Render the records, starting at the first line and ending at the line that contains "Looking at the screenshot, I should tap(47, 111).", as a Markdown table with the columns "No." and "Text". Give each line its own row with its number, and leave out blank lines.

- - - - -

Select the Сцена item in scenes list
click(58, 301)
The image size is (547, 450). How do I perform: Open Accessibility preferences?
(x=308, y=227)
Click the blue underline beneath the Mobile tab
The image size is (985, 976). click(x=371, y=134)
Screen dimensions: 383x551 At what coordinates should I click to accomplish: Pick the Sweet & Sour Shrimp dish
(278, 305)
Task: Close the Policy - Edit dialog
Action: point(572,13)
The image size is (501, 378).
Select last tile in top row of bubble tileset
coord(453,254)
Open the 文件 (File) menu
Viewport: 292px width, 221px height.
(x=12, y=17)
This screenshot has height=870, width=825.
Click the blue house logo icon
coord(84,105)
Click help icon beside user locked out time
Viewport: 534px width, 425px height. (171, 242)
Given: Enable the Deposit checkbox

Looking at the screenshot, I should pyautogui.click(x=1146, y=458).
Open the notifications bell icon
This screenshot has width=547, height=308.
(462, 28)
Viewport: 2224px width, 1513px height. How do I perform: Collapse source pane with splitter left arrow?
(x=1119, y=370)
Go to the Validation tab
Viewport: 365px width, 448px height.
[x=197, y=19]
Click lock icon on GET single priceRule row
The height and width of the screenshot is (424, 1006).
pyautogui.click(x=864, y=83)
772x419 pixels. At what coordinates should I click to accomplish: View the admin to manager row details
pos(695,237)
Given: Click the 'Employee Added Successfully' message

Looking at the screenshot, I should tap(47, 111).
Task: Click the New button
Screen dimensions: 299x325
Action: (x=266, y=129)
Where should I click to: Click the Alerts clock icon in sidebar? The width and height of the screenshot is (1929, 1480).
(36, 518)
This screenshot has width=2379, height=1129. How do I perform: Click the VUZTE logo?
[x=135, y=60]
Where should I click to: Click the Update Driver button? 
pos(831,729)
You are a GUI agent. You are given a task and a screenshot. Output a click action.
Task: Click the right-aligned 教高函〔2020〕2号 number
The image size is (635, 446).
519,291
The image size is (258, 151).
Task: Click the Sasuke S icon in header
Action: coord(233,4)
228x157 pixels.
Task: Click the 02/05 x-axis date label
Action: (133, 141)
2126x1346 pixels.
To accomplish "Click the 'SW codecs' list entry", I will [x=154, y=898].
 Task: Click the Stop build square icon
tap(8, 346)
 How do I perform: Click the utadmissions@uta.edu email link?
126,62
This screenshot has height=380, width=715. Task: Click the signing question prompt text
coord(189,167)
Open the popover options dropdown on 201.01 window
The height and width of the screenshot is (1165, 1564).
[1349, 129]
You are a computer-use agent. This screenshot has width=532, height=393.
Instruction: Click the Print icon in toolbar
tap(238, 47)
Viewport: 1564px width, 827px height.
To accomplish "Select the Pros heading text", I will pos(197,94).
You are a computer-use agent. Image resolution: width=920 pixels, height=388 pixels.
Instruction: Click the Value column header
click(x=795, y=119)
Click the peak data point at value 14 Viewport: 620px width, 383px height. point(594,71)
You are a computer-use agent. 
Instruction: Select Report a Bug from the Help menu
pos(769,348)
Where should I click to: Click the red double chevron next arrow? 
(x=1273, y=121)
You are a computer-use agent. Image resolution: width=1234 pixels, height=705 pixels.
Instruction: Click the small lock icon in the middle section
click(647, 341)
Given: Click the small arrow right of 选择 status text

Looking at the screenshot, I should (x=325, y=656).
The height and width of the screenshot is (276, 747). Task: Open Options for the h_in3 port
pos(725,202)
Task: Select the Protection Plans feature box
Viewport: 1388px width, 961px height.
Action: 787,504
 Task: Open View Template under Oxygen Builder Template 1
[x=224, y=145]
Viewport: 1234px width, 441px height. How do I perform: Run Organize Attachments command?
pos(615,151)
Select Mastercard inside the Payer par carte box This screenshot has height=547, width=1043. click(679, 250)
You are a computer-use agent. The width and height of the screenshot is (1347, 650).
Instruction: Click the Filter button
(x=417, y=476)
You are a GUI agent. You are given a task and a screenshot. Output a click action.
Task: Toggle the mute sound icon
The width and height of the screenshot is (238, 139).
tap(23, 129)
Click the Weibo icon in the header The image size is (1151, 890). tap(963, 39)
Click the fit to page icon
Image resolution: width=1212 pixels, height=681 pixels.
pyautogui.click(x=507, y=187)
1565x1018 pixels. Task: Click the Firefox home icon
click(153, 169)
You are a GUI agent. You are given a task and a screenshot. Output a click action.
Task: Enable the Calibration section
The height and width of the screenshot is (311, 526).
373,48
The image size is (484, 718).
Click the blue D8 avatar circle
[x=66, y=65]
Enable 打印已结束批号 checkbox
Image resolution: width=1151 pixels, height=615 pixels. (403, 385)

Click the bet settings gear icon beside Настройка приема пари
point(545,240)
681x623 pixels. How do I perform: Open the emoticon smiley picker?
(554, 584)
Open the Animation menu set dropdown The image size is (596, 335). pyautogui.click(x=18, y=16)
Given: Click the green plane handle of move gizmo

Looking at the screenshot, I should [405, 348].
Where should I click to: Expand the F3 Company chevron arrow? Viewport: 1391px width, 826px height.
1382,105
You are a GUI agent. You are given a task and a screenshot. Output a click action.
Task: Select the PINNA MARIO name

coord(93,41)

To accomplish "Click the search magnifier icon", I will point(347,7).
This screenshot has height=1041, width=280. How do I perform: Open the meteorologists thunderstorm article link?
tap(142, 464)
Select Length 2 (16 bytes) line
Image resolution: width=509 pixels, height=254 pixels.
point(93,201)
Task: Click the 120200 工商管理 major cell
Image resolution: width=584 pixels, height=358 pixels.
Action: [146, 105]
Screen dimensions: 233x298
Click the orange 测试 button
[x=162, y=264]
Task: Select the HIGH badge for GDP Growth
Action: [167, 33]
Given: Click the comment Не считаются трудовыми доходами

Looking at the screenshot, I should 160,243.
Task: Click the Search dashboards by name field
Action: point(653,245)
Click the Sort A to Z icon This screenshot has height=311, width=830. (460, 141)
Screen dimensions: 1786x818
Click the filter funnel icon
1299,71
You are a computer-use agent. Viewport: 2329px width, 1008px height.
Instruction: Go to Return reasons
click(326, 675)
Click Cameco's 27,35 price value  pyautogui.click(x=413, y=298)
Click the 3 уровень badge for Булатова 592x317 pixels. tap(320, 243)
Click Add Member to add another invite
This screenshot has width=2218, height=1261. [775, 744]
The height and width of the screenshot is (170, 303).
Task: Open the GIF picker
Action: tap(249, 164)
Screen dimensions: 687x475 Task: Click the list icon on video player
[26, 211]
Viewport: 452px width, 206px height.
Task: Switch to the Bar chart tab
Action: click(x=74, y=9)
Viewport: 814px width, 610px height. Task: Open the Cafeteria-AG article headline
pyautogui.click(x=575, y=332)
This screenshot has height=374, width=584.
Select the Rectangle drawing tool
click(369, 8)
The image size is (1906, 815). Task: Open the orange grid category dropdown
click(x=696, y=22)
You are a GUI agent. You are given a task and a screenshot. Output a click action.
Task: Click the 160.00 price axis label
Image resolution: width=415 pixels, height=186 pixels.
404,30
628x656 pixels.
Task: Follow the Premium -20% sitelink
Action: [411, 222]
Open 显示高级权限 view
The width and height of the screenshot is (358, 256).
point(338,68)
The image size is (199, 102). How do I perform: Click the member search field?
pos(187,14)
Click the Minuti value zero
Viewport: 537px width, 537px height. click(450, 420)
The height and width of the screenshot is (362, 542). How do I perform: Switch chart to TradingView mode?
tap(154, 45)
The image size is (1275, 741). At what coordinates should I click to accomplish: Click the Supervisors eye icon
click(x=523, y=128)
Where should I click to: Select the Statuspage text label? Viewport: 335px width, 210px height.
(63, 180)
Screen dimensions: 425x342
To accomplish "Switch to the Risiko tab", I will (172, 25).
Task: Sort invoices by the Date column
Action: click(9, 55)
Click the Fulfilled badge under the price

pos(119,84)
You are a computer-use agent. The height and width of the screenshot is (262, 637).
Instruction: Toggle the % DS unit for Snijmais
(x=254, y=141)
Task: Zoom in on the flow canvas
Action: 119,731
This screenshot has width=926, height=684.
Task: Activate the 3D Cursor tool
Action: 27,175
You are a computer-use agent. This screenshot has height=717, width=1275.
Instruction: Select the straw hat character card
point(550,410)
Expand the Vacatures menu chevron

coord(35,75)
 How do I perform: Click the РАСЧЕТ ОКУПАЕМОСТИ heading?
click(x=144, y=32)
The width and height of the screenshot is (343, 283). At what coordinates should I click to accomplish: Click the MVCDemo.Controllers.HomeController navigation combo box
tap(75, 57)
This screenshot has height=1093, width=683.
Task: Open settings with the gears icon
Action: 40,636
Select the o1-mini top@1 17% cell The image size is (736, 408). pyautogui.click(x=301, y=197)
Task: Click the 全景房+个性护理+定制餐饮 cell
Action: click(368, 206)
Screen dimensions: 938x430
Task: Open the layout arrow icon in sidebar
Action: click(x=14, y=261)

- - - - -

### SOLUTION TO THE EXERCISE
| No. | Text |
|---|---|
| 1 | Select the Сцена item in scenes list |
| 2 | click(58, 301) |
| 3 | The image size is (547, 450). How do I perform: Open Accessibility preferences? |
| 4 | (x=308, y=227) |
| 5 | Click the blue underline beneath the Mobile tab |
| 6 | The image size is (985, 976). click(x=371, y=134) |
| 7 | Screen dimensions: 383x551 At what coordinates should I click to accomplish: Pick the Sweet & Sour Shrimp dish |
| 8 | (278, 305) |
| 9 | Task: Close the Policy - Edit dialog |
| 10 | Action: point(572,13) |
| 11 | The image size is (501, 378). |
| 12 | Select last tile in top row of bubble tileset |
| 13 | coord(453,254) |
| 14 | Open the 文件 (File) menu |
| 15 | Viewport: 292px width, 221px height. |
| 16 | (x=12, y=17) |
| 17 | This screenshot has height=870, width=825. |
| 18 | Click the blue house logo icon |
| 19 | coord(84,105) |
| 20 | Click help icon beside user locked out time |
| 21 | Viewport: 534px width, 425px height. (171, 242) |
| 22 | Given: Enable the Deposit checkbox |
| 23 | Looking at the screenshot, I should pyautogui.click(x=1146, y=458). |
| 24 | Open the notifications bell icon |
| 25 | This screenshot has width=547, height=308. |
| 26 | (462, 28) |
| 27 | Viewport: 2224px width, 1513px height. How do I perform: Collapse source pane with splitter left arrow? |
| 28 | (x=1119, y=370) |
| 29 | Go to the Validation tab |
| 30 | Viewport: 365px width, 448px height. |
| 31 | [x=197, y=19] |
| 32 | Click lock icon on GET single priceRule row |
| 33 | The height and width of the screenshot is (424, 1006). |
| 34 | pyautogui.click(x=864, y=83) |
| 35 | 772x419 pixels. At what coordinates should I click to accomplish: View the admin to manager row details |
| 36 | pos(695,237) |
| 37 | Given: Click the 'Employee Added Successfully' message |
| 38 | Looking at the screenshot, I should tap(47, 111). |